## begin RECORDS SHOWN
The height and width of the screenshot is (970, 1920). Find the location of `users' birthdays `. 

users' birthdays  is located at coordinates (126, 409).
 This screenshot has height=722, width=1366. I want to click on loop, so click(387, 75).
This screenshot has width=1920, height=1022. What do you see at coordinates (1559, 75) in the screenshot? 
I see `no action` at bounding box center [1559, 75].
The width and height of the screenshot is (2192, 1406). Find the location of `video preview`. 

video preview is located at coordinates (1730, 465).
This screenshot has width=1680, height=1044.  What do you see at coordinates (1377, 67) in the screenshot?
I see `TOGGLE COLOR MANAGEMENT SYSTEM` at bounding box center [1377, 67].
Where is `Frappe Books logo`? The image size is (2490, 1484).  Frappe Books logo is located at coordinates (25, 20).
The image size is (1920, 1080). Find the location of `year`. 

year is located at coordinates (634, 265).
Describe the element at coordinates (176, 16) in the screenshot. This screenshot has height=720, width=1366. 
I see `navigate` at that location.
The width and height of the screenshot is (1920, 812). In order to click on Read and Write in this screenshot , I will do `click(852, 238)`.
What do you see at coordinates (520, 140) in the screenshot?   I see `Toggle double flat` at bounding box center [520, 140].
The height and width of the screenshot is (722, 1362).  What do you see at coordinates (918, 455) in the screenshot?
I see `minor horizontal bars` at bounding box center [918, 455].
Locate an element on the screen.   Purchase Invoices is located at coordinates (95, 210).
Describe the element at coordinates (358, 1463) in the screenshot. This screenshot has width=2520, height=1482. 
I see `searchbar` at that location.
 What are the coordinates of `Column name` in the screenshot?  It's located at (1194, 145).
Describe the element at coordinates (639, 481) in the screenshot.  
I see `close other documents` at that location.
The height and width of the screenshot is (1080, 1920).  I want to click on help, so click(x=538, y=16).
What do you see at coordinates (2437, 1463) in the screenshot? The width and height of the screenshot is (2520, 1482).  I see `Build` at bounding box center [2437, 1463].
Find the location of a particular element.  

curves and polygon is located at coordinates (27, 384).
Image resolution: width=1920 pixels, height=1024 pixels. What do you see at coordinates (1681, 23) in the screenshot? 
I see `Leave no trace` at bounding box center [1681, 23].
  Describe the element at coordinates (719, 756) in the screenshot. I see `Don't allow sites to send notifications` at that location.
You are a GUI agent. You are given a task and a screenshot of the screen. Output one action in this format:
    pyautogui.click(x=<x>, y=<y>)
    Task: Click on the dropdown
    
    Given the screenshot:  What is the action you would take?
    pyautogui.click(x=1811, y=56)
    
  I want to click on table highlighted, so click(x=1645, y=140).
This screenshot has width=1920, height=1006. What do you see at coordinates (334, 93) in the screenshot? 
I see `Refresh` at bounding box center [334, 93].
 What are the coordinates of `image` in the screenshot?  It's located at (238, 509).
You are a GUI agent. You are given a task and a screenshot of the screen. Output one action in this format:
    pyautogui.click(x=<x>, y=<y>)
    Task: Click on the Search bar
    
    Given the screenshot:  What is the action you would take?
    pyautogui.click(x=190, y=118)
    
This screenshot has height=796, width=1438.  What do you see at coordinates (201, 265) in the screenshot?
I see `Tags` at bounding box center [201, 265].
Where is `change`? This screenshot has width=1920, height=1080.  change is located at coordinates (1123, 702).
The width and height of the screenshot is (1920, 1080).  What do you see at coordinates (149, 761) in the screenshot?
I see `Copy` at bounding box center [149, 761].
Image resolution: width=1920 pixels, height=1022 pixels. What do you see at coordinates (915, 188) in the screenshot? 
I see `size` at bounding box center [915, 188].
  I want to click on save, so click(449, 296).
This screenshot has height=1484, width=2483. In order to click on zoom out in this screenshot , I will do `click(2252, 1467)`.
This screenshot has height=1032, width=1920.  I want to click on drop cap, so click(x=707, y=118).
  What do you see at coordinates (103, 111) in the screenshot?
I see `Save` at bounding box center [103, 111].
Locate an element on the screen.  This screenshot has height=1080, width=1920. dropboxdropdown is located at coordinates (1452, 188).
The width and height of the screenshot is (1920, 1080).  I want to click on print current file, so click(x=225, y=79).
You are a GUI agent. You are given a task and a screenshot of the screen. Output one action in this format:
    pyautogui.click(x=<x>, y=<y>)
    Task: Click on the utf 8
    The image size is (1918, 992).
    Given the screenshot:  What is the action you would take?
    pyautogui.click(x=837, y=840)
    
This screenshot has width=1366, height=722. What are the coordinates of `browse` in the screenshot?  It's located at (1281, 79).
## end RECORDS SHOWN
INSTRUCTIONS TO FOLLOW ▸ Find every line in the material above that contains the word "video" and copy each of those lines out in full.

WRITTEN RESPONSE ▸
The width and height of the screenshot is (2192, 1406). Find the location of `video preview`. 
video preview is located at coordinates (1730, 465).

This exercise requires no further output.